Vogt, 39, broke in with the Rays, played his longest stretch — five years — with the A’s and also played for the Brewers, Giants, Diamondbacks and Braves, most of it as a catcher. The list of managers he played for — Joe Maddon, Bob Melvin, Craig Counsell, Bruce Bochy, Torey Lovullo, Brian Snitker — is, well, a legit who’s-who. Always intending to become a manager, Vogt pulled pieces from all of them, along with a good-sized one from his high school coach, his dad.

‘‘I prepared my whole life for this,’’ he said. ‘‘I prepared my whole career for this. I felt very ready.’’

He’s undoubtedly biased, but he puts these Guardians at the top of the list of the hardest-playing teams of which he has been a part.

‘‘I don’t know if I ever played for a team like this,’’ he said.

The players, along with Vogt and certainly Antonetti, are making the tight-fisted Dolan ownership group look good. Sox chairman Jerry Reinsdorf definitely can’t relate.

Kwan’s return shouldn’t be far off. First baseman Josh Naylor has 10 home runs, one off the AL lead, and he and third baseman Jose Ramirez — ever the lineup’s anchor — rank among the top six in the league in RBI.

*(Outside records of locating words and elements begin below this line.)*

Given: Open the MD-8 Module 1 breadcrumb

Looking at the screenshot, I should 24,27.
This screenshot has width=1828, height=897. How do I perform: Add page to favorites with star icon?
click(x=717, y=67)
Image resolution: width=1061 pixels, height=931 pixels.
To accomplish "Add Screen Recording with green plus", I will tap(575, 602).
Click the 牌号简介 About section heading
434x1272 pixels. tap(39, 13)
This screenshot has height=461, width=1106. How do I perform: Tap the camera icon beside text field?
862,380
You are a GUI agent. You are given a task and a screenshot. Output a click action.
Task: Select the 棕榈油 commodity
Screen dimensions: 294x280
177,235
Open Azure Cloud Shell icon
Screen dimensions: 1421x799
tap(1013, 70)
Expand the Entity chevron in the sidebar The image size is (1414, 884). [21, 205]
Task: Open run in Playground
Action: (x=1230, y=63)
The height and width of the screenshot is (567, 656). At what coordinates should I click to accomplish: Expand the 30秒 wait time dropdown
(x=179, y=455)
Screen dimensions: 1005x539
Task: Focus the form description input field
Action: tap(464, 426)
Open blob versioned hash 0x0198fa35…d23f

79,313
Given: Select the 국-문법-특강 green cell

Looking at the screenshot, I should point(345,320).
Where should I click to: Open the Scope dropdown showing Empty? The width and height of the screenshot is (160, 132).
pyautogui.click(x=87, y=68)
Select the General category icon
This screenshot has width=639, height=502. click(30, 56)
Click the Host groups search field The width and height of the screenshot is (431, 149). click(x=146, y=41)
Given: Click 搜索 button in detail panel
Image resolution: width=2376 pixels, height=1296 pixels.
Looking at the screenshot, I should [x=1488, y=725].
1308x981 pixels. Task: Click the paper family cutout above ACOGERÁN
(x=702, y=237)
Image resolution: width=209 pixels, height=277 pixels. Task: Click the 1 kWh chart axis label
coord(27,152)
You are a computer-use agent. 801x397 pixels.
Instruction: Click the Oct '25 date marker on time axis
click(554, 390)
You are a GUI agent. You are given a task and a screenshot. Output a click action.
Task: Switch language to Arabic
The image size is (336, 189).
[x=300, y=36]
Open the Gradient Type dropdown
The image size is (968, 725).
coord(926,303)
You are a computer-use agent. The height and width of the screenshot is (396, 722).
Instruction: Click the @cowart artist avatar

But where the Guardians truly stand out is with the ‘‘little’’ things that actually aren’t little at all. They entered the series against the Sox hitting a robust .293 with runners in scoring position and a far-better-than-most .277 in the late innings of close games. They don’t strike out much and swipe all the bags they can. The bullpen has been the second-best (to the Yankees’) in the majors, and closer Emmanuel Clase is as automatic as it gets.

It helps to have a five-time All-Star who busts it as hard as anybody.

‘‘He plays his ass off and loves the game so much, we just try to stay at his level,’’ Naylor said of Ramirez.

And to have a skipper who appears to have a knack for the gig.

‘‘I honestly think he’s good at everything,’’ Naylor said.

Best of all might be the overall attitude and vibe. It’s hard to beat.

‘‘It’s hard to describe how good the team chemistry is,’’ Naylor said, ‘‘but it’s the way we play for each other. We don’t play for any individual stats. I know other [teams] say that, but I’m not just saying it. What encourages us daily is to fight for each other. We do a lot of things for each other on this team. We take care of each other.’’

The Sox undoubtedly could learn a thing or two.